グループや組織に馴染めないし、距離をとってしまう。

 

というわけで、組織でやる仕事ってほんっと続きません。苦笑

私が正社員として就職したのは、人生においてたったの半年間。

 

私には社会性が欠落しているのです。

 

 

そんな私にとって社会は実に生きづらく、心がひどく落ち込む時は今でもなんとなく「死にたい」と思う日がある。

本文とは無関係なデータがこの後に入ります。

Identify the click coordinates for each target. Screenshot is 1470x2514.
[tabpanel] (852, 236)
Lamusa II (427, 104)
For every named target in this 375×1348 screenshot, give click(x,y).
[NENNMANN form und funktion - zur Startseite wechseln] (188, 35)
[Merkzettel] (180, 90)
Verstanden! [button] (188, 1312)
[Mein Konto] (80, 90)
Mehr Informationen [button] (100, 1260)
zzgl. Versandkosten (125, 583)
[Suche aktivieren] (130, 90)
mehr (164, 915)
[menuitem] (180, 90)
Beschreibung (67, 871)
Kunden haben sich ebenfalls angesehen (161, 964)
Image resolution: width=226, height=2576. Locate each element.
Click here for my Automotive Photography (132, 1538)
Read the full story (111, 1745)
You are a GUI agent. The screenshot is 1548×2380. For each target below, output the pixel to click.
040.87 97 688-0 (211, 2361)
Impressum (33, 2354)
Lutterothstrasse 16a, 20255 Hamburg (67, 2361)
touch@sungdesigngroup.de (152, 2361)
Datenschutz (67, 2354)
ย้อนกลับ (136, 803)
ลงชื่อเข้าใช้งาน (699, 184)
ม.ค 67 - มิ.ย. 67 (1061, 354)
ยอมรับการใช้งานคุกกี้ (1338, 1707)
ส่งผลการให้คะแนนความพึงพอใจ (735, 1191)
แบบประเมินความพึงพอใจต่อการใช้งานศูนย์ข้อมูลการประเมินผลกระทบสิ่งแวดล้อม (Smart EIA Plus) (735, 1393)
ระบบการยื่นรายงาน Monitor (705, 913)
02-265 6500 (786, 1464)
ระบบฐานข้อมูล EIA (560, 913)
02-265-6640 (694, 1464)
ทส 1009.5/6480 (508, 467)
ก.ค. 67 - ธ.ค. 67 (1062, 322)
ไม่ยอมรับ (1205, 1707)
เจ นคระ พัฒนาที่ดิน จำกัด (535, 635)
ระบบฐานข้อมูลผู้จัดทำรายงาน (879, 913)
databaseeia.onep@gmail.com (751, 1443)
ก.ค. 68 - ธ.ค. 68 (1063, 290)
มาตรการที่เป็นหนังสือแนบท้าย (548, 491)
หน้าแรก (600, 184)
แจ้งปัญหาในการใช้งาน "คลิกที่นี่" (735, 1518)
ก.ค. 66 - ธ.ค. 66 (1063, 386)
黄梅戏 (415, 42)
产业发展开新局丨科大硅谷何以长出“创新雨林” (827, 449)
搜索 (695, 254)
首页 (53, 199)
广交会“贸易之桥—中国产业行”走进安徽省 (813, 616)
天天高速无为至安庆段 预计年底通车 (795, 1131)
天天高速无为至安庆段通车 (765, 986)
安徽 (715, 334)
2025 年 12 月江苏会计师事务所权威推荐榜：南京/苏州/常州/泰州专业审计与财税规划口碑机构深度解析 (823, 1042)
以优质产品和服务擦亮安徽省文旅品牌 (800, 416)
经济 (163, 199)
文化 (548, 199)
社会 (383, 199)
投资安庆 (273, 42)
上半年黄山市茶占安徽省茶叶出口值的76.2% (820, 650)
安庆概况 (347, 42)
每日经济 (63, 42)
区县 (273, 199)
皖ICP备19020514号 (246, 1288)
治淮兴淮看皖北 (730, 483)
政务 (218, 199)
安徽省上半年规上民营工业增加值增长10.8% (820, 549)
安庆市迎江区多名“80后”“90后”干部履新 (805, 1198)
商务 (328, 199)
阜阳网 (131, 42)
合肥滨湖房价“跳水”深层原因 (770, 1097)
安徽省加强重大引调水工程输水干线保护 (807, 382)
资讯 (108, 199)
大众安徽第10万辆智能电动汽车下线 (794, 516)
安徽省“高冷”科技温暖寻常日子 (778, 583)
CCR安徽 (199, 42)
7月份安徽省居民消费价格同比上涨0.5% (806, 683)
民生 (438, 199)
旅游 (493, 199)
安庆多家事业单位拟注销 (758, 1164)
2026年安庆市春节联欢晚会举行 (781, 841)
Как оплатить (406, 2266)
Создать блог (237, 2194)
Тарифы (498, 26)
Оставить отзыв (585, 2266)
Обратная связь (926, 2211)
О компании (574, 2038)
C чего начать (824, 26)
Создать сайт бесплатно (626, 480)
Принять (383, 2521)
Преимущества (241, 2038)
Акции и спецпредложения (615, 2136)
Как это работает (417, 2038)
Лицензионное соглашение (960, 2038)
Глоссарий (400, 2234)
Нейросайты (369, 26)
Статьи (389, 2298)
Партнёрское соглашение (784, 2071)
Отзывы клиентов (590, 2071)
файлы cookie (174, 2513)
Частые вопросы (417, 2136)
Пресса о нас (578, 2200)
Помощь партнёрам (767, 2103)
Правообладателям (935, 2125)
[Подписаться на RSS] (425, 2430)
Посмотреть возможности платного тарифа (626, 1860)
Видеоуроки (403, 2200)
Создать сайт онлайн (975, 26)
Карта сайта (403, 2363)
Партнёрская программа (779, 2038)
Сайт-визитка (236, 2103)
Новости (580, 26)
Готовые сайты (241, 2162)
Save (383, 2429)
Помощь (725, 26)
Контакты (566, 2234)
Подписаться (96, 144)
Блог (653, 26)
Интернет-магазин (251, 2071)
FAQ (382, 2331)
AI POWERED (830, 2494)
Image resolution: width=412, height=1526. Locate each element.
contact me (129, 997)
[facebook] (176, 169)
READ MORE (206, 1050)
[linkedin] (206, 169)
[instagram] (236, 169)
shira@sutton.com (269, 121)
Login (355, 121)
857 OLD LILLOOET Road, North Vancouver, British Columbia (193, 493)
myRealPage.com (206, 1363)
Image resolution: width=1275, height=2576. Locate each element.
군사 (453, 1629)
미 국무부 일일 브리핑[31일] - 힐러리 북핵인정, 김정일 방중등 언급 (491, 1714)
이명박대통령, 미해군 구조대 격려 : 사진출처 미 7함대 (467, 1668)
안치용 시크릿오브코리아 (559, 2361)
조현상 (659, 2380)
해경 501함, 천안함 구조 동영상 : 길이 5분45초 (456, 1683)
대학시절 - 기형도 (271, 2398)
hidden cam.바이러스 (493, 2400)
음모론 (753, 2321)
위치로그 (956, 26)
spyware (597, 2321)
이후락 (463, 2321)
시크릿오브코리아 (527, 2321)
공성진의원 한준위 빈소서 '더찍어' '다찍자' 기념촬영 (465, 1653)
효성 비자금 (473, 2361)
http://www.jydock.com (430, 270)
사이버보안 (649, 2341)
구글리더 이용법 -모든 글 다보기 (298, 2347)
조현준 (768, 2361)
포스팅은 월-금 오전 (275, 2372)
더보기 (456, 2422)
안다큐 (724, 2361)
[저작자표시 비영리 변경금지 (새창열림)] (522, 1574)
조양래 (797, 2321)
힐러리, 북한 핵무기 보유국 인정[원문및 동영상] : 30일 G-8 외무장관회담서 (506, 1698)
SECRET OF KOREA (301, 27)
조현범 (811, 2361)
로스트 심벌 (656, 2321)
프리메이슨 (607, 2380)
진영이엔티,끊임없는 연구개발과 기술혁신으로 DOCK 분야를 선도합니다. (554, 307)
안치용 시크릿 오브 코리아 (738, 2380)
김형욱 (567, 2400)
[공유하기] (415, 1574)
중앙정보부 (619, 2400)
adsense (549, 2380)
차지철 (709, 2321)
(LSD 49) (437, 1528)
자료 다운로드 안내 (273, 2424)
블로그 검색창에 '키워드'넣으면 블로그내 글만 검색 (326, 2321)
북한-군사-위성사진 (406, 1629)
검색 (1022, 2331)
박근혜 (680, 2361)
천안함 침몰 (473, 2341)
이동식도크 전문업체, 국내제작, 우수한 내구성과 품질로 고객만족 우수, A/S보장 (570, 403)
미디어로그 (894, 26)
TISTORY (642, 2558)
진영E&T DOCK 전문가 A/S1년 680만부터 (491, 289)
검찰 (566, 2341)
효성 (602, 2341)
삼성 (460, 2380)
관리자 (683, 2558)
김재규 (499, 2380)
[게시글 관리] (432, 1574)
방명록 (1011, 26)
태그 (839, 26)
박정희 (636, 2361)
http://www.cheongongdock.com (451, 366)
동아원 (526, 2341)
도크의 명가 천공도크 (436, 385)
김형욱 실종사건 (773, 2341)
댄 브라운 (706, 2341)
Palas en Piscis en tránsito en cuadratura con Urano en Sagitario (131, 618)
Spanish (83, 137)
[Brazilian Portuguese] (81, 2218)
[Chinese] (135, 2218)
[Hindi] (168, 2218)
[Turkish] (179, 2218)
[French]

相方のおかげでなんとか幸せになれていますが、それでもよく「生きる意味」を考えます。

 

アダルトチルドレンじゃない人でも、そういうこと考えるのかなぁ?

 

相方を見る限りでは、全くそんなことないんだけど。

そうそう、相方との出会いはストリートライブだったので、学歴は関係ありませんでしたよ^^

 

 

さて、改めて問いますが、子供の社会性を奪ってまで勉強させる必要はありますか?

勉強と引き換えに私が失ったものって、決して取るに足りないようなものじゃないと思うんですが・・・。

 


 

 

【親心がわかりません】

 

さて、「親心」というキーワードが出てきましたね。

親 vs 子供 の論争でよく引き合いに出される言葉だと思います。

親は「親心」という言葉で何でも正当化しようとしますが、本当に子供のためになっているんでしょうか?

ただの親の自己満足なんじゃないの?

 

だいたい、どうして初めて出産して初めて子育てして、せいぜい経験したって数人程度なのに、自信満々に自分の教育が正しいなんて押し付けられるの?

一度でも、立ち止まって考えてみた?

 

 

この漫画で、もう1つ考えるべき点は、私の意思です。

私自身は母の目を盗んで遊びに出かけている。

つまり逃げ出したんです。

 

そんな娘に対して、帰宅後に事情を聞いて諭す(さとす)のが大人のやり方では?

友達にだって余計な心配や詮索をさせるのに、それをわざわざ友達の家にまで押しかけてきて、感情的に連れ戻す。

これでは恐怖政治以外の何でもありません。

 

 

子供のためと言いながら、子供の意思は全く考慮にない。

「親心」ってそんなもんなんですかね。

 

 

子供だって、手放しに親に感謝したいです。

でも自分が親の言う通りにして幸せになってないから、感謝できずにいる。

それを「自分が悪いんじゃないか」と思い悩む。

そうやって葛藤するのは、親を愛しているからです。

 

 

親心をわかってないって言われるかもしれません。

でも、親に子供の心がわからないのに、どうして親心を理解できると言えるの?

 

そもそも人の心を本当に理解できる人なんているの?

親心をわかれ、と言う方が非現実的だし、ただの恩着せに聞こえてしまいます。

それはこっちが言うことであって、言われることじゃないから。

 

第一、頼んで生んでもらったわけじゃない。

 

 

 

この頃から、私の勉強する根拠は「この家から出て行く」ということになりました。